-- Your task --
The records below are to be repeated in full, exactly as they are.

(Stored data entries)
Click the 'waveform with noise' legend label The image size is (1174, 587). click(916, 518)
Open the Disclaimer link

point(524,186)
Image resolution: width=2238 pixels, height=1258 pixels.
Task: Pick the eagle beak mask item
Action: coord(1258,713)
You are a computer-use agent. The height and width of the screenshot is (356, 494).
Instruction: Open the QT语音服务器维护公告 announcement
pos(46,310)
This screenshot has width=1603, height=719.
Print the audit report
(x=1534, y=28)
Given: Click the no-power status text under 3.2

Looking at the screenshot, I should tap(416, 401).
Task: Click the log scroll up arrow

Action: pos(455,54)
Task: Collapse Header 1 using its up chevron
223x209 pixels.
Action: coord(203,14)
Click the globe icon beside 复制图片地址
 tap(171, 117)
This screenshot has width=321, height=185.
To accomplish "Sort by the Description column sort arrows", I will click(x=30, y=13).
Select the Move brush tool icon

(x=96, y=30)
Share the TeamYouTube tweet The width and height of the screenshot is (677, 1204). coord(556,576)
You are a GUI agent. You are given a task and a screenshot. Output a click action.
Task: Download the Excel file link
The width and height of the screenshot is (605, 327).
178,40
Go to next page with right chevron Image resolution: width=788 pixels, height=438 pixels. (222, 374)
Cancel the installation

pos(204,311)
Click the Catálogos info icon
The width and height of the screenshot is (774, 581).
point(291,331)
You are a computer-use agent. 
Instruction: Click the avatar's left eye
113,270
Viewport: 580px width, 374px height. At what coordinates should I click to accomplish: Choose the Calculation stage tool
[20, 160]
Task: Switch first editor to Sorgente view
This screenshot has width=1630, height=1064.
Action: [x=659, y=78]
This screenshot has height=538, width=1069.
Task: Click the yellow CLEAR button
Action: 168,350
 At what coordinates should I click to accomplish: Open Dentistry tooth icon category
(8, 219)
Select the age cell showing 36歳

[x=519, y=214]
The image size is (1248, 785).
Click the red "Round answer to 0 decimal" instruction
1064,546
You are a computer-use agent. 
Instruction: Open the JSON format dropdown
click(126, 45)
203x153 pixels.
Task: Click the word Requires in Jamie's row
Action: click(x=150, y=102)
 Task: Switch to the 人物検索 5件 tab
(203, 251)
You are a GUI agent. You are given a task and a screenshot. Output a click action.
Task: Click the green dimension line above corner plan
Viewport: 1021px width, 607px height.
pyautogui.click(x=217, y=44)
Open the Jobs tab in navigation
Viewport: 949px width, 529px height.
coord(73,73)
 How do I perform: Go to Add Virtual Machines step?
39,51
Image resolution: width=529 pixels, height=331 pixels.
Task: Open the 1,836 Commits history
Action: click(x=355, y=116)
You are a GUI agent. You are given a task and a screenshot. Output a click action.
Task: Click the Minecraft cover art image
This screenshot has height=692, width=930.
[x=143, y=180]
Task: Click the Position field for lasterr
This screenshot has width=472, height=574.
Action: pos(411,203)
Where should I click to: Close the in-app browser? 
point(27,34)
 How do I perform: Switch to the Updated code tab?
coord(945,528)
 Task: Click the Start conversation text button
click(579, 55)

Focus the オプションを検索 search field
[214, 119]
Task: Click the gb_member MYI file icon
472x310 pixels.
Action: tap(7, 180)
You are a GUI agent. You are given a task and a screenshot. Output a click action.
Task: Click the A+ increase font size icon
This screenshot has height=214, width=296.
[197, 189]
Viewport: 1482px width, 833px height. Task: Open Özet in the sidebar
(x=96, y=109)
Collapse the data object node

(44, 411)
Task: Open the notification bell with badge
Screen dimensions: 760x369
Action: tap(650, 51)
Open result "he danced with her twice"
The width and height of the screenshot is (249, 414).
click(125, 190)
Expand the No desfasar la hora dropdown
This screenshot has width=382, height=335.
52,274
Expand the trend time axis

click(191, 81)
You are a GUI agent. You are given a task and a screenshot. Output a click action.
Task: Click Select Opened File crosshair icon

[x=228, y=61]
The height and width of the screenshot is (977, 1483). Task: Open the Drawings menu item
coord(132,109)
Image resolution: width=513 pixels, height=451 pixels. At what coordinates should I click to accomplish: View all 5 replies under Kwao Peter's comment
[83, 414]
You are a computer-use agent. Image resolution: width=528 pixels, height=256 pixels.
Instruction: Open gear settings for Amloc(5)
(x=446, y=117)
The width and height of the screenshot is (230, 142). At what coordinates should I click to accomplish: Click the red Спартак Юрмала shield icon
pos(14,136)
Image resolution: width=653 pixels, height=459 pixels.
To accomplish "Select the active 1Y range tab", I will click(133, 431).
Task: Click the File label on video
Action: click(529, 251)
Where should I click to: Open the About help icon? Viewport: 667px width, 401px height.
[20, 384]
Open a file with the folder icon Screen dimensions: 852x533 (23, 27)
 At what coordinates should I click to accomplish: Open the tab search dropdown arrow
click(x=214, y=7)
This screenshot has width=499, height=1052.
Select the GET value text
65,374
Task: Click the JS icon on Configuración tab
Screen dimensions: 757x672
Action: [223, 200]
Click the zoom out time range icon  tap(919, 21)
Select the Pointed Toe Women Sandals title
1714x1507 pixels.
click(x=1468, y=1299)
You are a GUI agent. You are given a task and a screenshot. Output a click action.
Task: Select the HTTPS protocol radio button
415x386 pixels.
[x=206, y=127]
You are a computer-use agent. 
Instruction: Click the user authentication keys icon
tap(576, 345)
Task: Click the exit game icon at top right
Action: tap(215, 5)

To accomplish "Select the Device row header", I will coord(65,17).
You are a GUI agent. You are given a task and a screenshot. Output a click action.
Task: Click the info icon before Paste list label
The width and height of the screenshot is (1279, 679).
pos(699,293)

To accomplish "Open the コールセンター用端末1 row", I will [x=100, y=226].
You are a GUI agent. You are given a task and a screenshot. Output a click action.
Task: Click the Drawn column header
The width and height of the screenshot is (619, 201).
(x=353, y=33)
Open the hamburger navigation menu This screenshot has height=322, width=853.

-- Result of the task --
Click the 'waveform with noise' legend label The image size is (1174, 587). click(916, 518)
Open the Disclaimer link

point(524,186)
Image resolution: width=2238 pixels, height=1258 pixels.
Task: Pick the eagle beak mask item
Action: coord(1258,713)
You are a computer-use agent. The height and width of the screenshot is (356, 494).
Instruction: Open the QT语音服务器维护公告 announcement
pos(46,310)
This screenshot has width=1603, height=719.
Print the audit report
(x=1534, y=28)
Given: Click the no-power status text under 3.2

Looking at the screenshot, I should tap(416, 401).
Task: Click the log scroll up arrow

Action: pos(455,54)
Task: Collapse Header 1 using its up chevron
223x209 pixels.
Action: coord(203,14)
Click the globe icon beside 复制图片地址
 tap(171, 117)
This screenshot has width=321, height=185.
To accomplish "Sort by the Description column sort arrows", I will click(x=30, y=13).
Select the Move brush tool icon

(x=96, y=30)
Share the TeamYouTube tweet The width and height of the screenshot is (677, 1204). coord(556,576)
You are a GUI agent. You are given a task and a screenshot. Output a click action.
Task: Download the Excel file link
The width and height of the screenshot is (605, 327).
178,40
Go to next page with right chevron Image resolution: width=788 pixels, height=438 pixels. (222, 374)
Cancel the installation

pos(204,311)
Click the Catálogos info icon
The width and height of the screenshot is (774, 581).
point(291,331)
You are a computer-use agent. 
Instruction: Click the avatar's left eye
113,270
Viewport: 580px width, 374px height. At what coordinates should I click to accomplish: Choose the Calculation stage tool
[20, 160]
Task: Switch first editor to Sorgente view
This screenshot has width=1630, height=1064.
Action: [x=659, y=78]
This screenshot has height=538, width=1069.
Task: Click the yellow CLEAR button
Action: 168,350
 At what coordinates should I click to accomplish: Open Dentistry tooth icon category
(8, 219)
Select the age cell showing 36歳

[x=519, y=214]
The image size is (1248, 785).
Click the red "Round answer to 0 decimal" instruction
1064,546
You are a computer-use agent. 
Instruction: Open the JSON format dropdown
click(126, 45)
203x153 pixels.
Task: Click the word Requires in Jamie's row
Action: click(x=150, y=102)
 Task: Switch to the 人物検索 5件 tab
(203, 251)
You are a GUI agent. You are given a task and a screenshot. Output a click action.
Task: Click the green dimension line above corner plan
Viewport: 1021px width, 607px height.
pyautogui.click(x=217, y=44)
Open the Jobs tab in navigation
Viewport: 949px width, 529px height.
coord(73,73)
 How do I perform: Go to Add Virtual Machines step?
39,51
Image resolution: width=529 pixels, height=331 pixels.
Task: Open the 1,836 Commits history
Action: click(x=355, y=116)
You are a GUI agent. You are given a task and a screenshot. Output a click action.
Task: Click the Minecraft cover art image
This screenshot has height=692, width=930.
[x=143, y=180]
Task: Click the Position field for lasterr
This screenshot has width=472, height=574.
Action: pos(411,203)
Where should I click to: Close the in-app browser? 
point(27,34)
 How do I perform: Switch to the Updated code tab?
coord(945,528)
 Task: Click the Start conversation text button
click(579, 55)

Focus the オプションを検索 search field
[214, 119]
Task: Click the gb_member MYI file icon
472x310 pixels.
Action: tap(7, 180)
You are a GUI agent. You are given a task and a screenshot. Output a click action.
Task: Click the A+ increase font size icon
This screenshot has height=214, width=296.
[197, 189]
Viewport: 1482px width, 833px height. Task: Open Özet in the sidebar
(x=96, y=109)
Collapse the data object node

(44, 411)
Task: Open the notification bell with badge
Screen dimensions: 760x369
Action: tap(650, 51)
Open result "he danced with her twice"
The width and height of the screenshot is (249, 414).
click(125, 190)
Expand the No desfasar la hora dropdown
This screenshot has width=382, height=335.
52,274
Expand the trend time axis

click(191, 81)
You are a GUI agent. You are given a task and a screenshot. Output a click action.
Task: Click Select Opened File crosshair icon

[x=228, y=61]
The height and width of the screenshot is (977, 1483). Task: Open the Drawings menu item
coord(132,109)
Image resolution: width=513 pixels, height=451 pixels. At what coordinates should I click to accomplish: View all 5 replies under Kwao Peter's comment
[83, 414]
You are a computer-use agent. Image resolution: width=528 pixels, height=256 pixels.
Instruction: Open gear settings for Amloc(5)
(x=446, y=117)
The width and height of the screenshot is (230, 142). At what coordinates should I click to accomplish: Click the red Спартак Юрмала shield icon
pos(14,136)
Image resolution: width=653 pixels, height=459 pixels.
To accomplish "Select the active 1Y range tab", I will click(133, 431).
Task: Click the File label on video
Action: click(529, 251)
Where should I click to: Open the About help icon? Viewport: 667px width, 401px height.
[20, 384]
Open a file with the folder icon Screen dimensions: 852x533 (23, 27)
 At what coordinates should I click to accomplish: Open the tab search dropdown arrow
click(x=214, y=7)
This screenshot has width=499, height=1052.
Select the GET value text
65,374
Task: Click the JS icon on Configuración tab
Screen dimensions: 757x672
Action: [223, 200]
Click the zoom out time range icon  tap(919, 21)
Select the Pointed Toe Women Sandals title
1714x1507 pixels.
click(x=1468, y=1299)
You are a GUI agent. You are given a task and a screenshot. Output a click action.
Task: Select the HTTPS protocol radio button
415x386 pixels.
[x=206, y=127]
You are a computer-use agent. 
Instruction: Click the user authentication keys icon
tap(576, 345)
Task: Click the exit game icon at top right
Action: tap(215, 5)

To accomplish "Select the Device row header", I will coord(65,17).
You are a GUI agent. You are given a task and a screenshot. Output a click action.
Task: Click the info icon before Paste list label
The width and height of the screenshot is (1279, 679).
pos(699,293)

To accomplish "Open the コールセンター用端末1 row", I will [x=100, y=226].
You are a GUI agent. You are given a task and a screenshot. Output a click action.
Task: Click the Drawn column header
The width and height of the screenshot is (619, 201).
(x=353, y=33)
Open the hamburger navigation menu This screenshot has height=322, width=853.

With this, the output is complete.